I mean, even in .913 (low experience) on Ridiculous, before turn 100, my tankS get to the point where they can take on anything below a wilderness boss, as long as the mana reserves are topped.  In .914 I beat the game without building any units, without building in any but one city, without declaring war even once, and without any experience abuse - just by doing everything with my sovereign.  My hero "The Hero" was level 38 when he finished the Master Quest, and I had a blast (By the way, the Kingdoms wiped the floor with the Empires)

Without severely reducing heroes' power to the 'meh' levels, you will always have the "single unit takes city" situation.  Hero in AoW, Horse archer in TotalWar, what have you...  This mechanic is fine, if on the next month, the single guy gets mobbed by the angry citizens and tossed out the gates.  It is not fine if on the next day he walks out the gates, and the city is a firm supporter on the new order, EXCEPT, if as sinγ suggested, the conquering side has done some serious work to look like the Savior.

And yes, Gilden often floats to the top.  I have no idea why, as in Ridiculous AI everyone keep 100000+ coins at any time, so it's not their money making skills.  End games are usually Gilden vs Yithril when I leave AI be.

Reply #9 Top

Pretty sure it's because Gilden (or rather Markinn) has the "builder" trait, which focuses into civic research pretty heavily.
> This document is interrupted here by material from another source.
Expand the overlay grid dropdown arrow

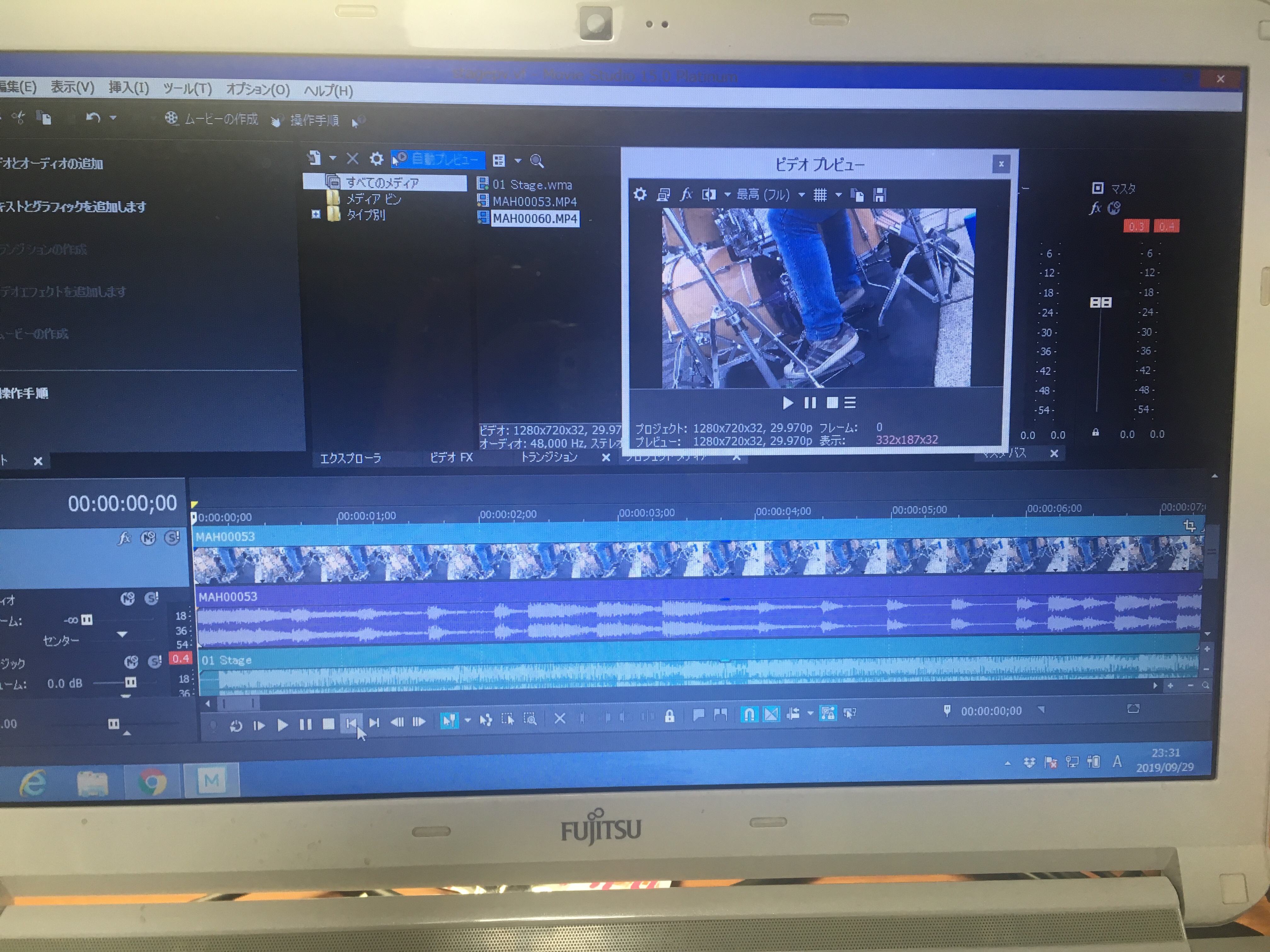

This is usually how you gain a huge advantage over other faction if you can survive (so if you or someone don't take them out early, they become powerhouses). If you play on hard or above difficulty, it'll seems like they are down right cheating sometimes. They will often finish most of the world wonders before your capitol city meets the level requirement for them. Which, of course means they get even more prestige and more power.

Reply #10 Top


you can build the wonders faster than guilden if you settle a location with at least 4 food, make a sencond settlement to make troops and start building as sson as you hit lv 3 on your capital. turn your taxes to low or none and start with the merchant bazaar to get gold, then turn taxes down to none and make the great mill.

 

Reply #11 Top

I'm telling you, my capitol hasn't even hit 3, and he already finished the bazaar, the vault, and the acadamy (that's next to last tier civic).